Cari Berita

Breaking News

Balada Seorang Narapidana (Bagian 439)

INILAMPUNG
Rabu, 15 Maret 2023


Oleh, Dalem Tehang


SINAR matahari pagi terasa semakin panas. Waktu berlalu begitu cepat. Pak Waras mengajak kami untuk kembali ke kamar. 


Ketika melewati depan kamar 20, di taman kecil depannya tampak tiga orang sipir sedang menikmati minuman kopi hangat. Salah satu di antara mereka, menyapaku.


“Pakde, kalau-kalau punya simpenan makanan ringan, minta dong,” kata sipir berusia sekitar 35 tahunan itu, sambil tersenyum. 


“Dilihat dulu ya. Kalau ada, nanti dikirim,” jawabku, dan mengajak Rudy yang tengah berdiri di pintu kamar 20 untuk mengikuti langkahku menuju kamar.


Dari loker tempat menyimpan makanan, aku ambilkan satu bungkus roti pemberian istriku. Aku berikan kepada Rudy, untuk diserahkan kepada sipir yang sedang kongkow di taman depan kamar 20.


“Buat Rudy-nya mana, om,” ucap OD kamar 20 itu, seraya tersenyum.


“Kamu rokok aja, sebatang. Jangan banyak-banyak. Rokok om ini nggak ada jualannya di kantin. Susah belinya,” kataku, sambil memberi Rudy satu batang rokok favoritku; cap Mangga.


“Alhamdulilah. Emang rejeki itu nggak terduga ya, om. Tadinya Rudy ngebayangin dapet roti juga, eh yang dikasih rokok. Tetep disyukuri. Terimakasih, om,” ujar Rudy, sambil cengengesan.
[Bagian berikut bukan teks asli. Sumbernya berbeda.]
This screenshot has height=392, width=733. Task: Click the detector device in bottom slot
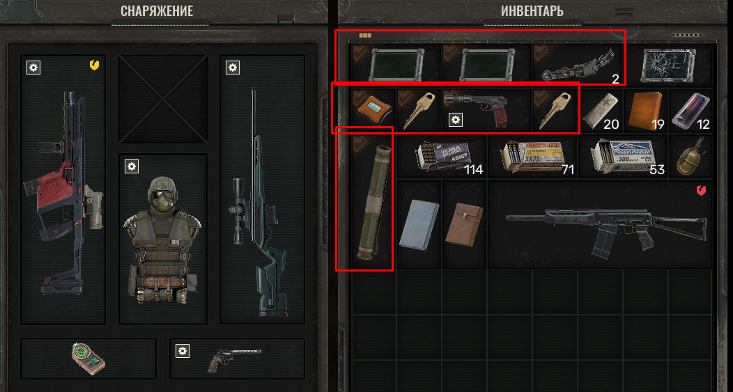point(88,359)
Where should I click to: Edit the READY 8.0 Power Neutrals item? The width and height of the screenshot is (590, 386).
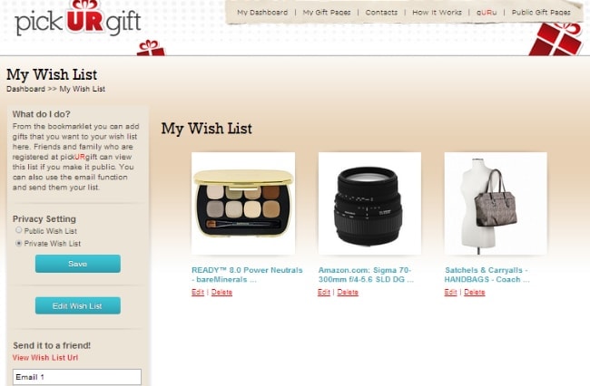click(198, 292)
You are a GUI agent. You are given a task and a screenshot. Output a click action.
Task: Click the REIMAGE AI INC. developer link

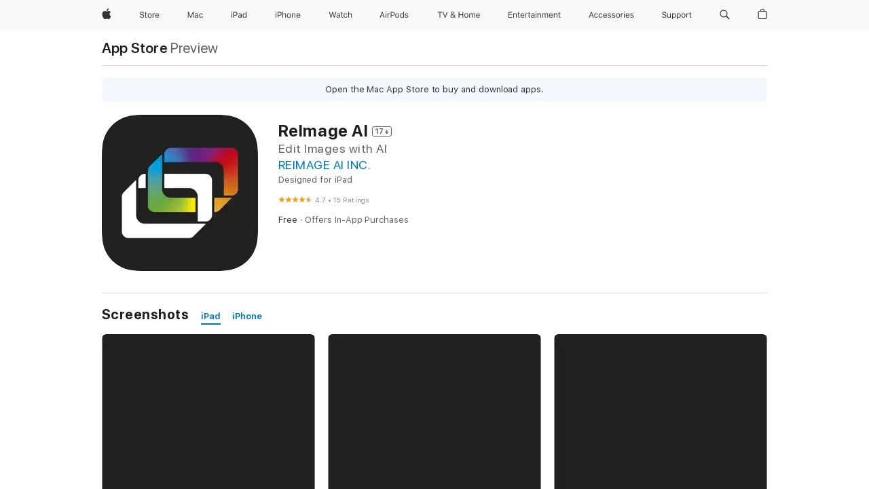[x=325, y=165]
Tidak berselang lama, Rudy membalikkan badan. Kembali berjalan menuju taman di depan kamarnya. Menyerahkan satu bungkus roti kirimanku kepada sipir yang tengah santai. 
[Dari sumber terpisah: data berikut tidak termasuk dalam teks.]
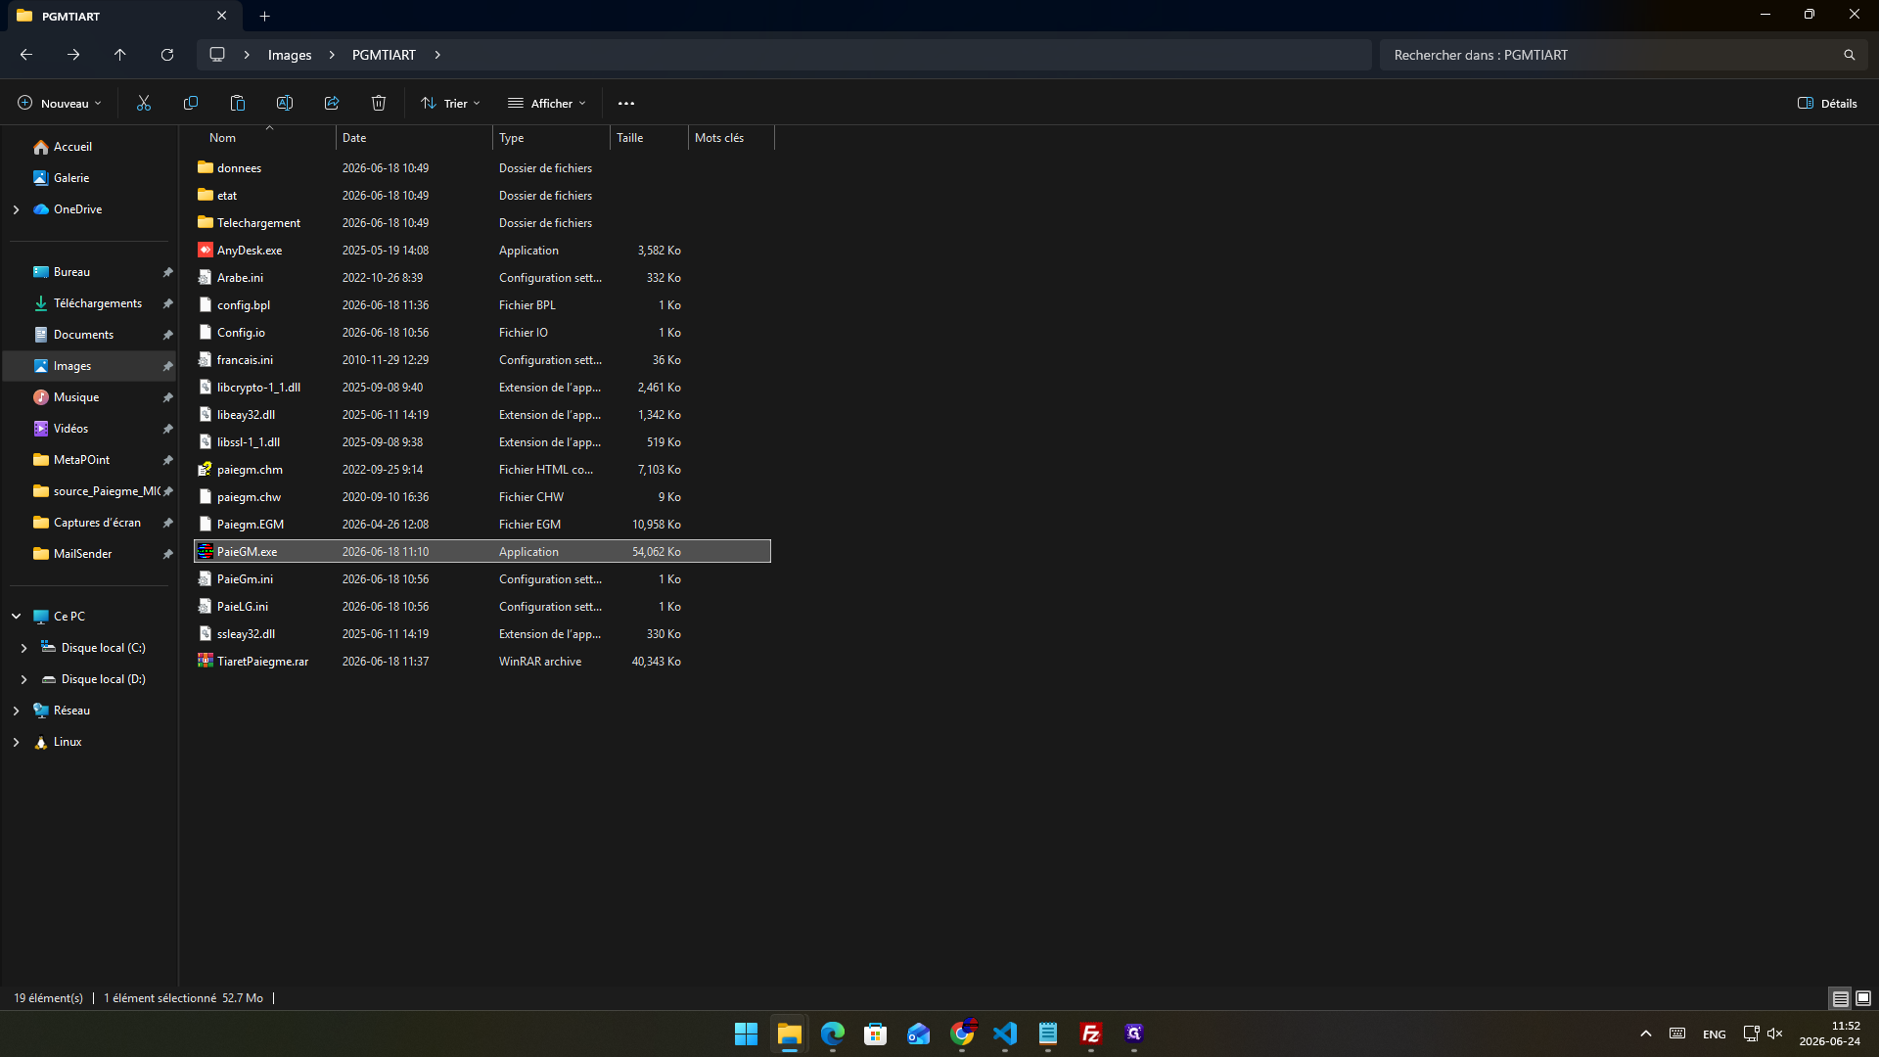1879x1057 pixels.
Task: Switch to details list view in status bar
Action: pos(1840,998)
Beberapa saat kemudian, pak Ramdan tampak asyik dengan kompor gasnya. Membuat sarapan mie instan. Satu bungkus dibagi dalam dua piring. Yang penting perut tetap terisi.
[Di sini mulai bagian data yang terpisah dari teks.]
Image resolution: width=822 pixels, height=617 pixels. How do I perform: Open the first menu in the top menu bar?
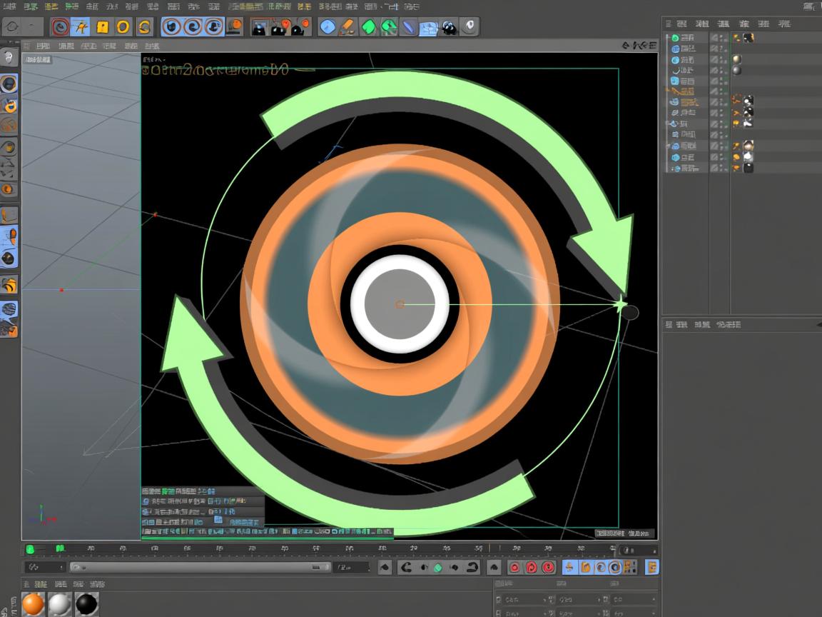9,6
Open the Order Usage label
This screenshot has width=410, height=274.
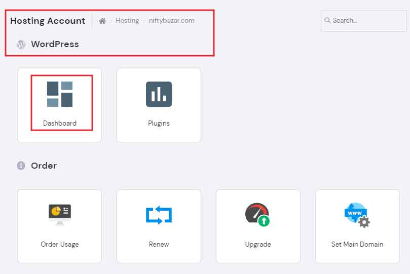click(60, 244)
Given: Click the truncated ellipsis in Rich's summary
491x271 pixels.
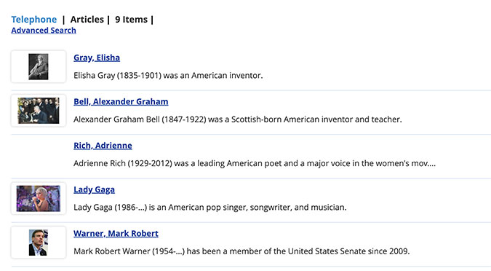Looking at the screenshot, I should [431, 164].
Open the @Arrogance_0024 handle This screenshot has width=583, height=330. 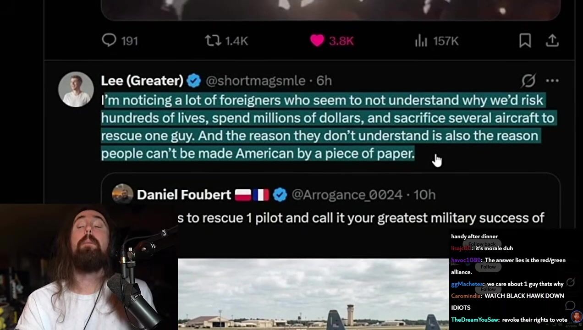[x=347, y=195]
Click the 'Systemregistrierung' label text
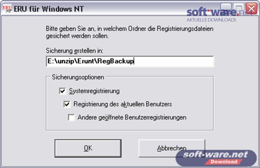 coord(94,91)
Seusai menikmati sarapan, aku langsung  membersihkan badan di kamar mandi, dan berganti pakaian. 


“Wuih, ayah sudah pakai kaos spesial. Pede bener kalau bakal ada besukan,” kata Teguh, yang baru bangun tidur, ketika melihatku memakai kaos bertuliskan WBP. Kaos yang wajib dipakai untuk keluar kawasan steril rutan.


“Harus pede dong, Guh. Biasanya istri sama anak-anak dateng kalau hari Sabtu gini,” jawabku, sambil tersenyum.


“Enak ya ayah sama beberapa kawan disini. Rutin dapet besukan. Aku sudah selama ini, nggak ada yang nengokin,” ujar Teguh, dan tersenyum kecut. 


“Berat diongkos keluargamu mau nengokin kamu mah, Teguh. Lagian, ngapain besukin orang kasus narkoba. Salah-salah dianggep jaringan kamu pula nanti,” kata pak Ramdan, menyela.


“Kalau dibilang berat diongkos, nggak juga sebenernya, pak. Keluargaku rata-rata secara materi cukup punya. Bisa jadi, ya itu tadi pertimbangan mereka nggak nengokin, takut dianggep masuk jaringanku. Maklum, dengan barang bukti enam kilogram sabu, pastinya aku tetep dapet perhatian khusus dari BNN dan pegawai rutan,” sahut Teguh dengan kalem.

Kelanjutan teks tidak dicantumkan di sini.